The 66-year-old insisted that his reputation will be restored when a legal battle with Anglo concludes.

He was repeating, on his release from prison last week, an observation he made in October when he said he doesn’t owe Irish taxpayers an apology.

Quinn was released from prison after being jailed for nine weeks for contempt of court orders which had been put in place to stop assets in the Quinn Group from being put beyond the reach of the bank.

His family is involved in a bitter dispute with the IBRC over debts allegedly owed to the bank while also challenging the legality of the bank taking control of the Quinn Group.

The case is due before the courts again next week. Quinn could be jailed again if he is found to be still in contempt of court.

Quinn told his local radio station, Northern Sound, “If the assets under dispute are found to belong to the Irish public and that they were taken legally by Anglo Irish Bank, and the receivership of the Quinn Group and administration of the Quinn Direct was done legally and correctly, then we will apologize to the Irish public.

“But if it’s not, if it’s the other way around, who’s going to compensate me?”

A welcome-home sign was erected on the side of a crane as Quinn returned to his native heartland on the Cavan-Fermanagh border.

He only had a short break from his prison term during Christmas when he was able to attend the christening of his granddaughter Orna.

When he spent the first day at home on his full release with his family he was filmed during a BBC interview cradling the baby.

The former billionaire – once Ireland’s richest man worth more than 4 billion – spoke of meeting hardened criminals and “some very hard-luck cases” in prison. He said, “I tried to make as many friends as I could, and talk to as many people as I could.”

Quinn reckoned that he received so many thousands of letters that the prison management service, which had to open every item of mail because prisoners cannot open their own, were probably delighted his sentence was completed.
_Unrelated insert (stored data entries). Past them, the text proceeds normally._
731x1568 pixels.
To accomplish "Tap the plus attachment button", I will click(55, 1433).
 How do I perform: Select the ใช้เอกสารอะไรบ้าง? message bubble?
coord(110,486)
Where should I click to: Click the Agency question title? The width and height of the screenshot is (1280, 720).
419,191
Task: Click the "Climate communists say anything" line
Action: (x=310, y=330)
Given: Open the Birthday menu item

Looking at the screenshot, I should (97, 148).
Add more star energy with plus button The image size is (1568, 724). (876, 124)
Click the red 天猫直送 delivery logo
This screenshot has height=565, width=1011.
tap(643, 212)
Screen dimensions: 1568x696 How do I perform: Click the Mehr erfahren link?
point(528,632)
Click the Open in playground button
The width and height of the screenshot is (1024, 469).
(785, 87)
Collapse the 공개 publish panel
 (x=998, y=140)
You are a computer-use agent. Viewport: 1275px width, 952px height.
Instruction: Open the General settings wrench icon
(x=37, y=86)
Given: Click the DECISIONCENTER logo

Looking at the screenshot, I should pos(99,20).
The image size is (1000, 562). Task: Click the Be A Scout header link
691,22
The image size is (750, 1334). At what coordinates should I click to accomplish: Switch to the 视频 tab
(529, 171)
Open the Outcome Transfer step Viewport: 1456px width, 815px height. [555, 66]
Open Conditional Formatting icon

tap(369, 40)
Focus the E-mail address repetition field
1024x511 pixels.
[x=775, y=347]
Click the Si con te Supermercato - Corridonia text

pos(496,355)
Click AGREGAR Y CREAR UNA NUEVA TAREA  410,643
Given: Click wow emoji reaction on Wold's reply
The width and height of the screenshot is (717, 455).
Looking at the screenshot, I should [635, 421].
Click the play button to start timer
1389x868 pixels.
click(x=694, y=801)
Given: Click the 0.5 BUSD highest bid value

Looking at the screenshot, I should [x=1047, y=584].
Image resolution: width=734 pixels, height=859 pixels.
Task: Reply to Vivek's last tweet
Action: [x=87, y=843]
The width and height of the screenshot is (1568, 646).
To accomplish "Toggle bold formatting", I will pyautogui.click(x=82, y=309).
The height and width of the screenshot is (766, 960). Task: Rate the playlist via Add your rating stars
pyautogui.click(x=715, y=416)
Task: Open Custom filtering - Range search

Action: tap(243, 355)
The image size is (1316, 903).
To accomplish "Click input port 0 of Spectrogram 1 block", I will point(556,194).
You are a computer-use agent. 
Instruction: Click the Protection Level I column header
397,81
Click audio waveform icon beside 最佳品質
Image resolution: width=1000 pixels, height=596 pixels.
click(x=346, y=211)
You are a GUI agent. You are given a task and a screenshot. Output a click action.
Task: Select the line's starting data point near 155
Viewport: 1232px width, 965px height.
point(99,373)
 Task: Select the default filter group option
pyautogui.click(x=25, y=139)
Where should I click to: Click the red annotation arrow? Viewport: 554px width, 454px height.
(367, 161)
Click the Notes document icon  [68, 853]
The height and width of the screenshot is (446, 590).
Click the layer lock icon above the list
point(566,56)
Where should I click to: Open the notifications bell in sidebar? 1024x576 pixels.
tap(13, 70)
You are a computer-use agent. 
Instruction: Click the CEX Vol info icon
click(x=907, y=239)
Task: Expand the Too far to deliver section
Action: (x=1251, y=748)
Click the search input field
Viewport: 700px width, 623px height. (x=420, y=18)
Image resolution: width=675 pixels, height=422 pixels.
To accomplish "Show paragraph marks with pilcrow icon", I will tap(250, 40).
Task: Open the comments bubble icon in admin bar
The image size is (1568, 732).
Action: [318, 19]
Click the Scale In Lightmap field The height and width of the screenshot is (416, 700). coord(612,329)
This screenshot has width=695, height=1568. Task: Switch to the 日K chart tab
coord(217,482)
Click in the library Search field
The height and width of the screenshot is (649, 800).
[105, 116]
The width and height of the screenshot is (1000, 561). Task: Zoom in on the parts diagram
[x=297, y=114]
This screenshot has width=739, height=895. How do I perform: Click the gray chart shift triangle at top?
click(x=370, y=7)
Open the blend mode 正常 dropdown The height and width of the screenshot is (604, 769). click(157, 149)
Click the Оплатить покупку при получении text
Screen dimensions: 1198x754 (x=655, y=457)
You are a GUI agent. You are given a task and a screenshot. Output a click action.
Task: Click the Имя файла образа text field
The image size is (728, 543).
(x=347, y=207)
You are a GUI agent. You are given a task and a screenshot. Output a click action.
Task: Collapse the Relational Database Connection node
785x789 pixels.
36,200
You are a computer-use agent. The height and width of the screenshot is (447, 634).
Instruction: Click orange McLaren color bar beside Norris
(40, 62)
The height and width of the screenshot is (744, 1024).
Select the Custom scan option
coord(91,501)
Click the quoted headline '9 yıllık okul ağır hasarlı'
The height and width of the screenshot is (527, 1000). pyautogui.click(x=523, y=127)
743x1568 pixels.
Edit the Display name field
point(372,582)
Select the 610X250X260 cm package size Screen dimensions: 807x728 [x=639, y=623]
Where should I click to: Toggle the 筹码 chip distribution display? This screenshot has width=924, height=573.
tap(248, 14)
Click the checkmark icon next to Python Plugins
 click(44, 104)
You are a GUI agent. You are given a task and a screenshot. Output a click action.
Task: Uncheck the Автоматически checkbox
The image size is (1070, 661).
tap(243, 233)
He defiantly said, “I certainly felt I shouldn’t be there, after creating 7,000 jobs. Never in my life did I owe anyone a penny. Never in my life did I steal a penny that didn’t belong to me. I felt it was just wrong.”

He insisted that the family had not been defeated. “The Quinns are not killed off,” he said. “The Quinns are still there.”

Farmer John O’Reilly, who erected a sign welcoming Quinn home, said he did so because the businessman created thousands of jobs in Co. Cavan.

O’Reilly, from Virginia, Co. Cavan, said, “The word was out that Sean Quinn was coming down, and Virginia being the first stop, I thought I’d welcome him back. You wouldn’t want him coming home without somebody recognizing the fact he had done the state some service.”

Quinn was heavily critical of Anglo Irish Bank and of those who had taken over the running of his administration-hit empire.

Paul O'Brien, now Quinn Group chief executive appointed by the Financial Regulator, said he reckons Quinn won’t return as chair of the company even if the family wins his their battle against IBRC and wipes the disputed debt of over 2 billion that they claim was loaned “illegally” to prop up Anglo’s share price.

The Quinn family seeks to portray O’Brien as having destroyed huge business value in the way the company is now being run. But O’Brien, who took over as CEO of the company nearly three years ago, refutes this.

He said it will be proved in the long term that it was the right decision that he be appointed by the Financial Regulator because “the reality is that the business was insolvent.”